Many of the attacks launched against today’s brands are as covert as they are debilitating. In today’s connected age, savvy cyber criminals often blitz companies with a flurry of activity across an array of online channels.
To make matters worse, employees who are using the Internet casually or personally create a vulnerability for businesses: workers could click on a phishing link sent to their personal account and unknowingly be exploited by cyber criminals, or they could bring harm to the business via a social media post they thought to be harmless.
And, let’s not forget that brands can also inflict damage on themselves, such as through executive scandals, accounting errors or failing to protect customers and investors.
Even though these events may not involve a malevolent, third-party attacker, the resulting fallout can be just as severe as if they fell prey to one.
Given these circumstances, companies could face a barrage of both external and internal threats to their brand, customer loyalty and bottom line.
So, how can they defend themselves? The same crisis management procedures brands use following an external attack should also extend to self-inflicted events.
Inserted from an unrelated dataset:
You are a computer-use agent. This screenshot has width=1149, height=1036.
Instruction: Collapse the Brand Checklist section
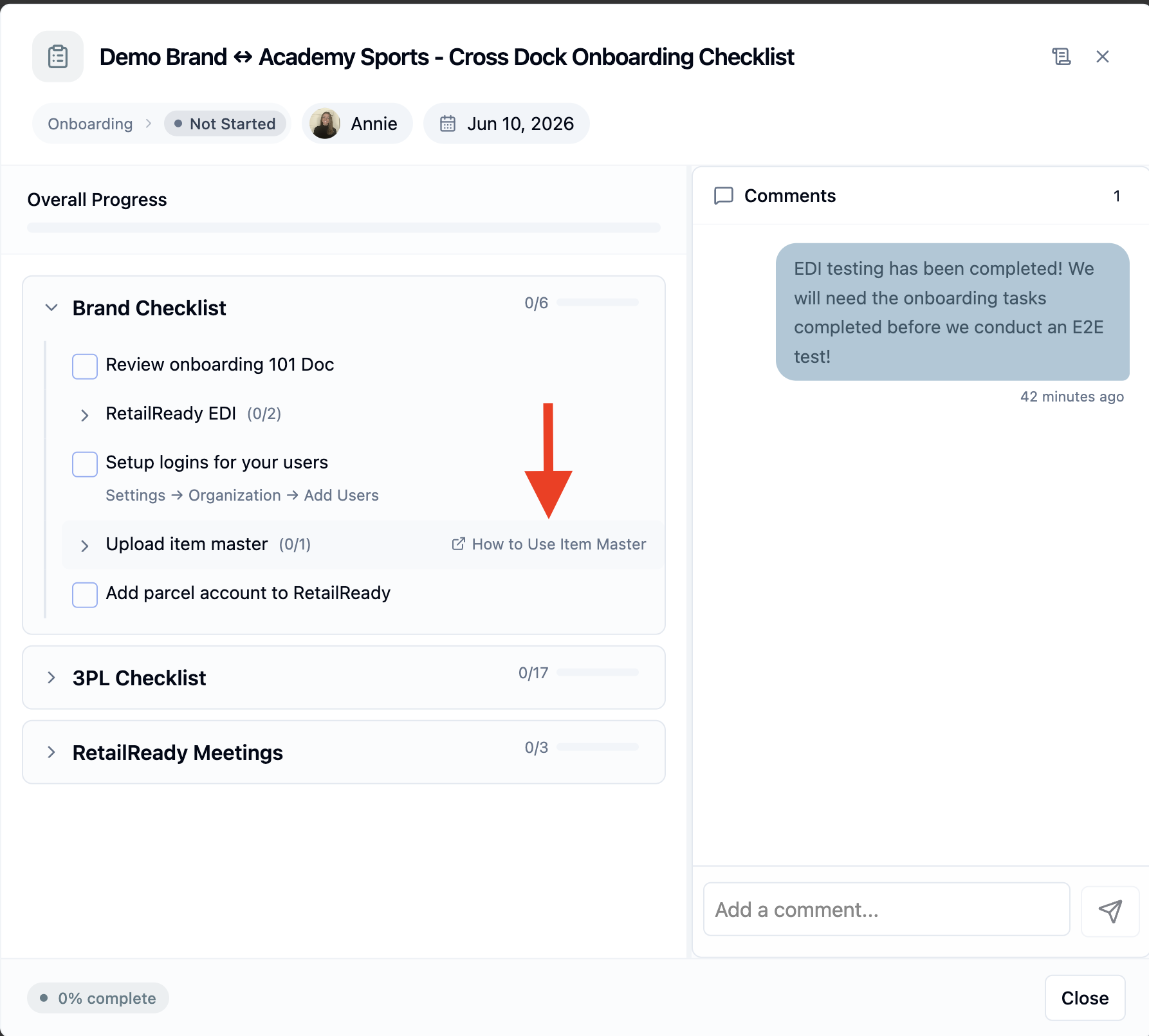(x=51, y=308)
Every reliable, robust brand defense strategy should begin with an Internet Reputation Management Council (IRMC).
The Power of Many
No one stakeholder within a company can be solely responsible for online brand reputation management. Instead, businesses need to bridge the gap between departments, creating an environment in which employees across the marketing, security/IT, finance and legal departments unite and share resources to defend the brand—and it all begins with an IRMC.
Council members representing departments throughout the organization will become Internet reputation champions who work collaboratively, from within their individual departments, to ensure that ownership and management of the brand is carried out across the enterprise.
As such, an IRMC has the range and visibility to combat the multitude of Internet-based threats. To borrow a term from the military, an enterprise that deploys an IRMC is essentially following a “defense-in-depth” strategy, by creating a redundant, layered web of defenders.
The Members of an IRMC
Once a company decides to launch a cross-departmental IRMC, who makes up its members? Executive-level sponsorship will provide the vision for an Internet reputation strategy, facilitate cross-functional and resource collaboration, and build a brand-aware organizational culture. A team leader is responsible for executing that vision on a day-to-day basis and marshaling the resources needed to protect the brand. Area leaders will protect the brand from various departments within a business, including marketing, legal, investor relations, compliance, e-business, human resources, public relations, security and fraud, and IT.
Although all IRMC roles are important, it’s these area leaders who can make or break a brand’s Internet reputation.
A successful response demands the full participation of every member of an IRMC. Even though response actions may be centered in one department, these crises are full-company situations.
After all, it’s not as though the public would only render judgment in isolation, for example, against “Target’s security team” or “Yahoo’s executive search committee”—the entire brand is put under a microscope following an incident.
A Defender at Every Position
With an effective IRMC, companies like these can use the “power of many” to combat such Internet-based threats to their brand, even when they’re self-inflicted. An IRMC operates by:
- Identifying key internal stakeholders and inviting them to collaboratively establish the guidelines of Internet reputation management within the company
- Meeting regularly to keep abreast of industry and technology changes, as well as emerging forms of Internet-based threats
- Establishing goals and targets, such as building a structure to set up a “Best of Breed Governance Policy,” and setting metrics to track performance
- Preparing emergency response protocols
- Implementing training policies and communication within each department
- Reviewing, measuring, evaluating and managing progress against objectives
Although a fairly new concept, there are already real-world examples of effective IRMCs. AstraZeneca’s reputation council, for example, comprises a diverse group of those with “stakeholder responsibilities,” including representatives from sales, marketing, finance, human resources and communications. It reports directly to the CEO, and because of this structure, long-term risk management and prevention are infused into the company’s corporate focus.
Ultimately, the true value of an IRMC like AstraZeneca’s isn’t in how many attacks it directly neutralizes, but that it creates an organizational culture of Internet reputation management excellence, starting with the heads of core departments and working its way throughout the rest of the enterprise.
By the time the IRMC is engaged responding to an incident, significant damage has already occurred. The best-protected brands are those that have identified brand protection as a central part of their mission statements. Their investment in a culture of excellence, led by their IMRC, mitigates risks before they become reality, improves profits and creates value for customers, employees and other stakeholders.